Impaired hippocampal LTP and normal LTD in 24-hydroxylase KO mice. (A) LTP in hippocampal slices from WT (○, n = 19) and KO (•, n = 13) mice. The arrow marks the point of high frequency stimulation (θ burst). Insets in this experiment and all subsequent experiments show representative recorded potentials immediately before (dashed lines) and 55 min after (solid lines) tetanization. (B) LTD in hippocampal slices from WT (○, n = 13) and KO (•, n = 10) mice.
Fig. 6.
Fig. 6.
Restoration of LTP by mevalonate and isoprenoids. (A) Hippocampal slices from WT mice were incubated beginning at time 0 with no additions (○, n = 11) or 12.5 μM compactin (statin; •, n = 17), and LTP was induced after 20 min. (B) Reversal of compactin-mediated LTP inhibition by mevalonate (Mev) but not cholesterol (Chol).
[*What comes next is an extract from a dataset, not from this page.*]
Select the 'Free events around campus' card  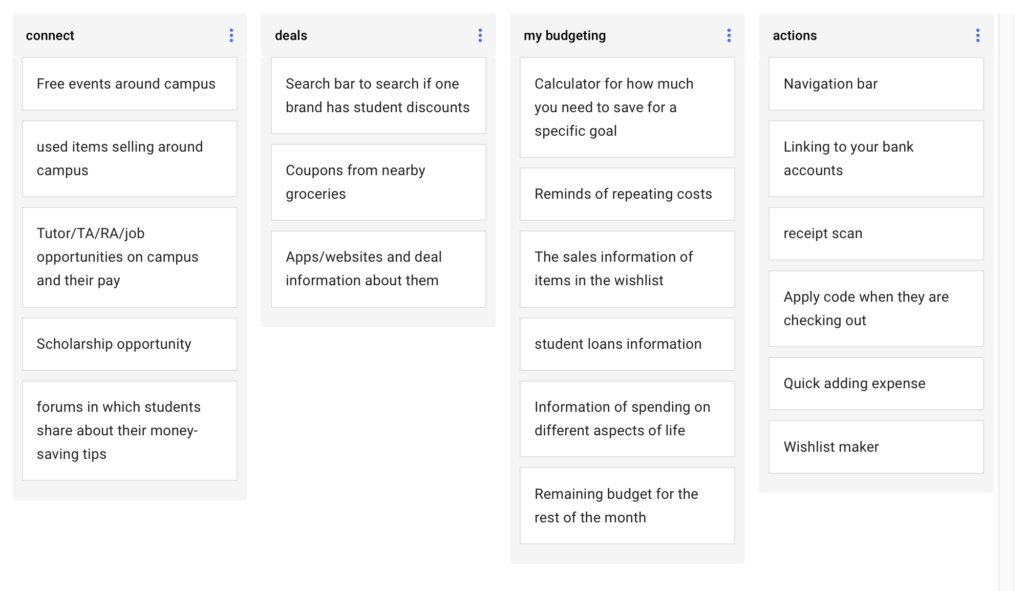(129, 84)
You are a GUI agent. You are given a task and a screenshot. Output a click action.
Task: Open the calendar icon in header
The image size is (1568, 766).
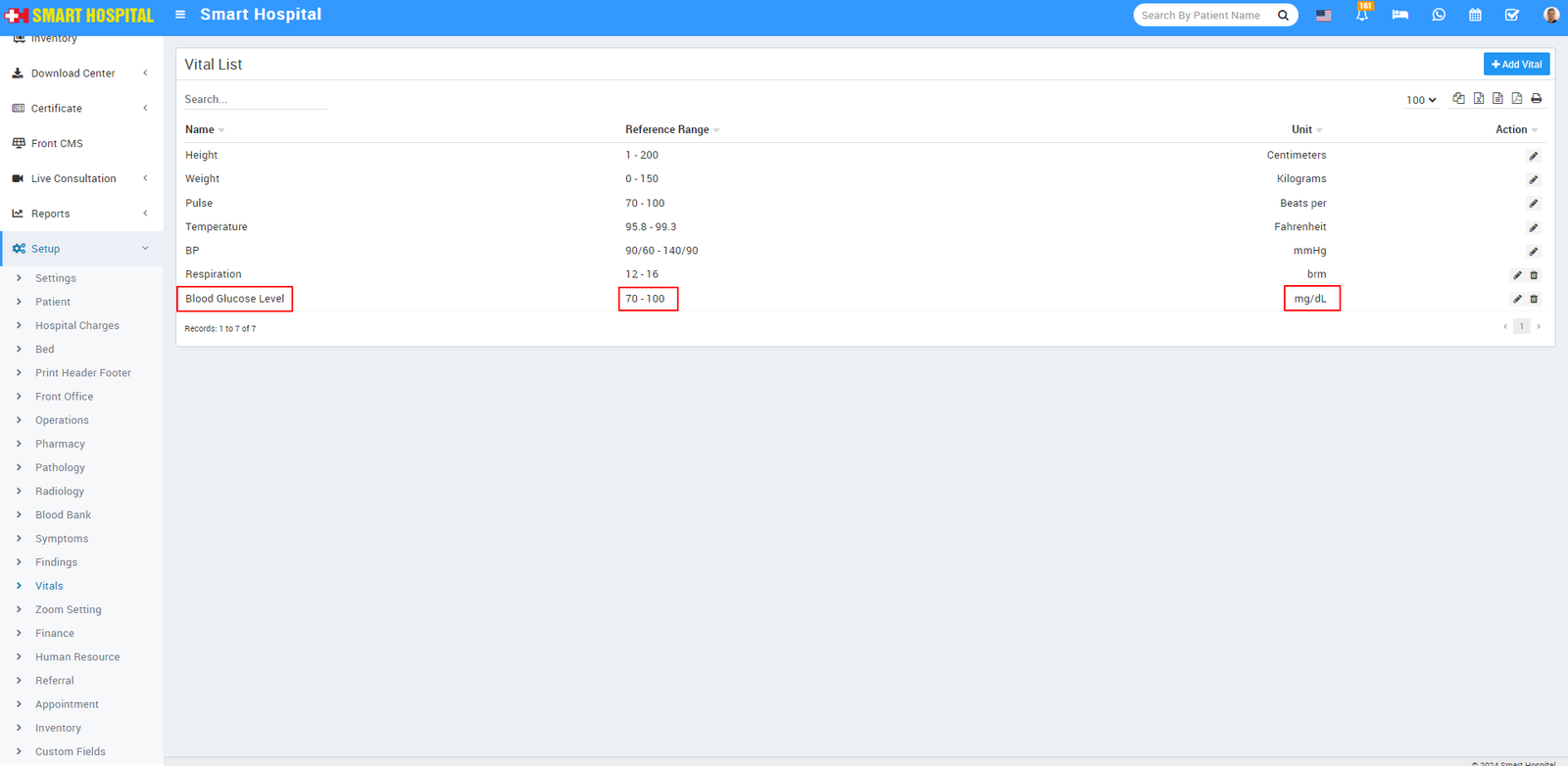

Hippocampal slices from WT mice were incubated with 12.5 μM compactin, 0.2 mM mevalonate, and 5 μg/ml cholesterol (○, n = 13), or 12.5 μM compactin and 5 μg/ml cholesterol (•, n = 10). (C) Mevalonate restores LTP in 24-hydroxylase KO mice. Hippocampal slices were incubated in the absence of additions (•, n = 10) or in the presence of 0.2 mM mevalonate (○, n = 12). (D) Geranylgeraniol (GG) restores LTP to WT levels. Hippocampal slices from WT mice (○, n = 18) were incubated with no additions. Slices from KO mice (•, n = 12) were incubated with 0.2 mM geranylgeraniol.